"Pattern Hatching"

Daniel Vainsencher danielv at netvision.net.il
Wed Nov 27 21:15:02 UTC 2002


Well, I once bult a parser in T-Gen (TGen generates a LRParser subclass
with its own tailored state machine initialization method). It was sure
useful to be able to generate and test and regenerate them without
having to rewrite or refilein the auxiliary methods I wanted it to call.

So GG was very useful (actually, I did this before reading the pattern,
so I probably used a suboptimal variation), considering I didn't
particularly want to patch TGen to fit what I wanted to do.

I conclude GG does have it's uses, even if they seem contrived if you
assume you're designing the whole thing. 

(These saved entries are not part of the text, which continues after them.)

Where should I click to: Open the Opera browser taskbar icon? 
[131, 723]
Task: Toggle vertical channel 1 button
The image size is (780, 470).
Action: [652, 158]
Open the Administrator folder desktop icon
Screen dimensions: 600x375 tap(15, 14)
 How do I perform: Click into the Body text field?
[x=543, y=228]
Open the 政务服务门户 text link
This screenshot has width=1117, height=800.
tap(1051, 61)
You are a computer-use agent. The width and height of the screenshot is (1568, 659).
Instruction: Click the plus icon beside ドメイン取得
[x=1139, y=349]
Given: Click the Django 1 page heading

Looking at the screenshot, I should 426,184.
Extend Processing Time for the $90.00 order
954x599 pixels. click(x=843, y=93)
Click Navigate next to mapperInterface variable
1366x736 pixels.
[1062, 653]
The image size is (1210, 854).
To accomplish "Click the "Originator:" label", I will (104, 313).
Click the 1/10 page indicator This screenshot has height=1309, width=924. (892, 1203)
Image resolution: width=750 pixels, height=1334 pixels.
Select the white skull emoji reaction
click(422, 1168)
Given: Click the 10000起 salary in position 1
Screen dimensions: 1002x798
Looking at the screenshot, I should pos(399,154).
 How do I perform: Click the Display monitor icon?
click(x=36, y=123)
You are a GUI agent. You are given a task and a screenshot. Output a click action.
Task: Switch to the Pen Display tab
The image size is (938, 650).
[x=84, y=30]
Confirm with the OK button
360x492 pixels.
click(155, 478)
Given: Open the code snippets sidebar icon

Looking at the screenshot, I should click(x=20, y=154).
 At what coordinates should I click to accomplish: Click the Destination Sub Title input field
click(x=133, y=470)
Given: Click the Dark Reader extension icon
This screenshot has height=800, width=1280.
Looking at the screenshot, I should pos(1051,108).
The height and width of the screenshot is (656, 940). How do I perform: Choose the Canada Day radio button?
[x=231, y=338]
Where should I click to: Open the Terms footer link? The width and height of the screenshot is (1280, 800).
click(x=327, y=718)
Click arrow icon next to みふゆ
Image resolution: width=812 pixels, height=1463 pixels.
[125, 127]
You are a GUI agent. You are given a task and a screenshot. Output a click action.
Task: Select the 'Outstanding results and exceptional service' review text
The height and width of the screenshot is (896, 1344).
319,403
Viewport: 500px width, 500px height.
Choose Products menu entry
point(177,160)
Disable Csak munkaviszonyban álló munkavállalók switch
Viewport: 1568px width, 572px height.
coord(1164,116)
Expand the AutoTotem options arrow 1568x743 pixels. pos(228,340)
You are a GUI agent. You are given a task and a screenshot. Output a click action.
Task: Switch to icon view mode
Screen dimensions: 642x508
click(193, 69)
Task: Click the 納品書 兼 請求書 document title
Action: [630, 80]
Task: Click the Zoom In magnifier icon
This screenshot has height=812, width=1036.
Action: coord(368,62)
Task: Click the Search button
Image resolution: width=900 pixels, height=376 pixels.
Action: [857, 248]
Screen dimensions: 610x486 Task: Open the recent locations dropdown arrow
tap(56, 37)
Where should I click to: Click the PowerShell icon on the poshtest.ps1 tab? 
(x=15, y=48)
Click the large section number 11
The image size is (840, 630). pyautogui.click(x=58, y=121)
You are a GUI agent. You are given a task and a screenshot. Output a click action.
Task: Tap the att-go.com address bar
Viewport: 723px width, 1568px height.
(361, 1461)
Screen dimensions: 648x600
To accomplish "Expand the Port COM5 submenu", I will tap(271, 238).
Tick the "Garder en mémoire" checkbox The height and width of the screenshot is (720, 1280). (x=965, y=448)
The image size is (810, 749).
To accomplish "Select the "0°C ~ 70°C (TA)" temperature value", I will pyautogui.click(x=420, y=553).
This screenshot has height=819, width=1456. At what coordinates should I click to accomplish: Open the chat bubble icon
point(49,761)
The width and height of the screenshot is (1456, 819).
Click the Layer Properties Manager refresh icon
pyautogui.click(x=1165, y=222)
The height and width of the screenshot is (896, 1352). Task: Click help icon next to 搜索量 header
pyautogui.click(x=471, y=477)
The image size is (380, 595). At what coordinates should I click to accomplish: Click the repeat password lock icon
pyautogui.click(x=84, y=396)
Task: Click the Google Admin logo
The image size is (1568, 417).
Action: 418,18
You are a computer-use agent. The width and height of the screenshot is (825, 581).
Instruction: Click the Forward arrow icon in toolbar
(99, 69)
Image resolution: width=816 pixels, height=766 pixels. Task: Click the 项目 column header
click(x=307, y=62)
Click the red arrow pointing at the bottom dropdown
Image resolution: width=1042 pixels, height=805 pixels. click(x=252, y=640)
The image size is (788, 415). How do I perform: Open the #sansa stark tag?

This is more than can be said for some other patterns, of course. And
nevermind the patterns that vary from being a huge, brittle edifice in
C++ to being 10 lines spread around in Smalltalk, like the FileList
registry.

Daniel

"Richard A. O'Keefe" <ok at cs.otago.ac.nz> wrote:
> 
> I've just been reading the book "Pattern Hatching: Design Patterns Applied"
> by John Vlissides, Addison-Wesley 1998, ISBN 0-201-43293-5.
> 
> I have come away from this with two overwhelming impressions:
> 
> (1) Here is a better than competent OO programmer,
>     and C++ is fighting him every inch of the way.
> 
>     Example after example is basically "how do I design-hack a way
>     around such-and-such a limitation of C++."
> 
>     I've always been fairly positive about patterns, and I've taught
>     them to students.  This book, by one of the GoF, made me wonder.
>     The examples strike me as Heath Robinson-ish; is this because of
>     pattern-think, or is it because of C++?
> 
>     It would be really illuminating to see some of his examples
>     revisited by a better than competent Smalltalker, because I
>     think you'd end up with a completely different set of patterns
>     being applied, or the patterns would look different.
> 
> (2) One of the chapters describes the "GENERATION GAP" pattern.
>     The example is a visual interface builder, where you draw your
>     interface and the tool then generates code.  "Normally, you
>     can't create a finished, nontrivial application automatically
>     with one of these tools; you have to implement some functionality
>     the old-fashioned way, by hand in a programming language."
>     So GENERATION GAP helps you by doubling the number of classes.
>     (Er, really.)
> 
>     But WHY do you have to develop part of the interface in one
>     environment (the interface builder) and the rest in another
>     environment?  Why shouldn't "what to do when you are pressed"
>     be something you can plug in *and test* in the interface builder?
> 
>     The answer appears to be "because the interface builder is
>     generating C++" (see point 1 above) "and can't itself run the
>     code it generates".
> 
>     POOF!  An entire pattern disappears up its own fundament if your
>     environment can represent code as data and can run dynamically
>     generated code.
> 
>     I just wish I understood Morphic better.
> 
> Smalltalk:  back to the future????